Instructions for the task:
Only the lines from the one holding "Select Form Wizard from Visual menu" through the end of the material are to be repeated, exactly and without pictures.

START Exercise data

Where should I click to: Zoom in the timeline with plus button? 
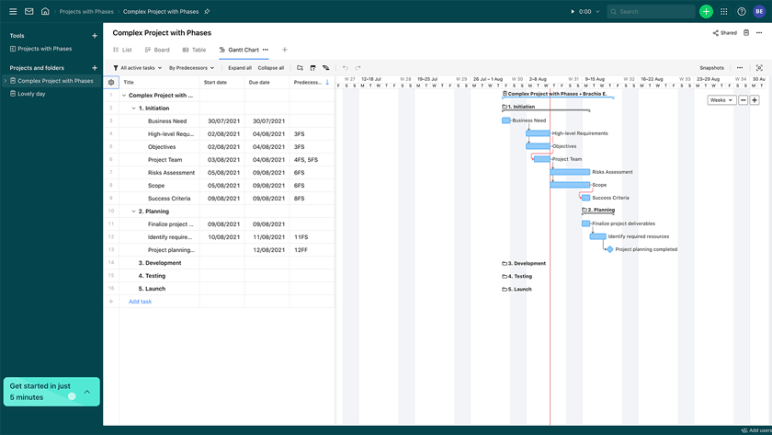[755, 100]
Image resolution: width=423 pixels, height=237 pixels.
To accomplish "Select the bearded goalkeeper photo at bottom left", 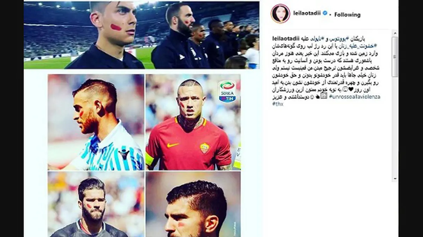I will coord(96,204).
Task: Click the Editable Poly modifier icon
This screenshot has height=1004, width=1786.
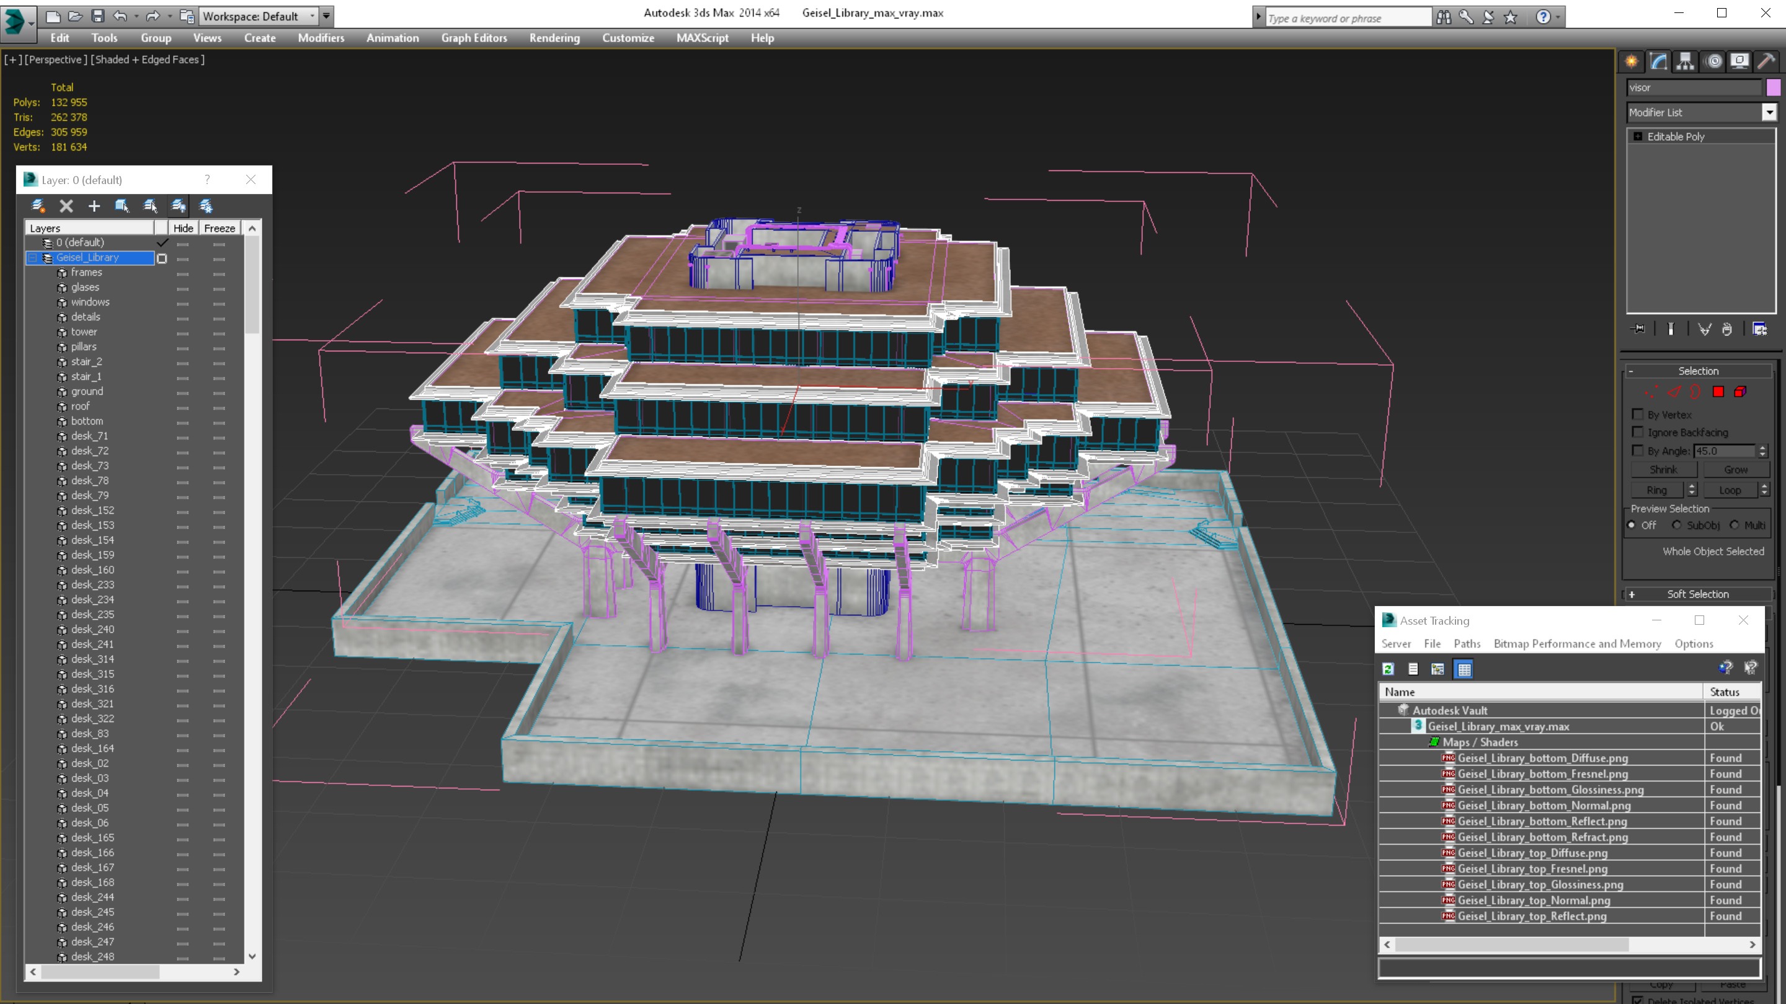Action: coord(1636,135)
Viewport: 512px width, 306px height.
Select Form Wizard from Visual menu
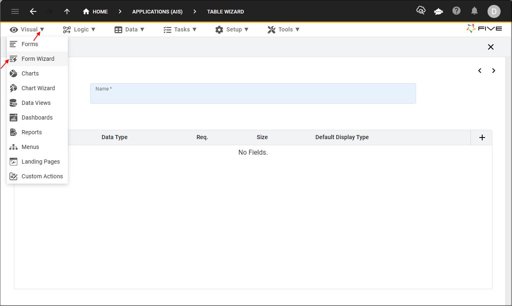point(38,59)
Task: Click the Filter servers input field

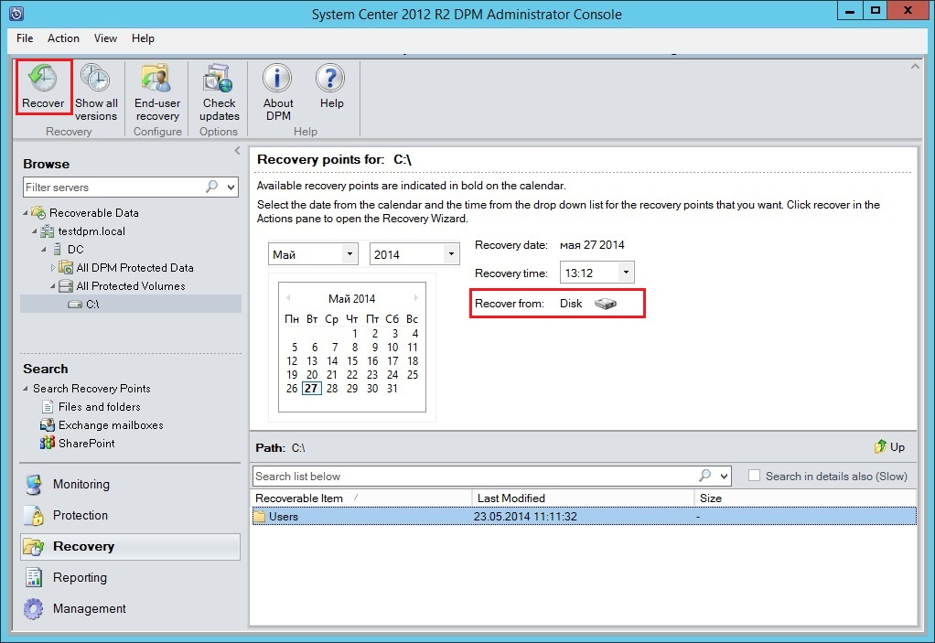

END Exercise data

Response to the task:
Select Form Wizard from Visual menu
point(38,59)
Task: Click the Filter servers input field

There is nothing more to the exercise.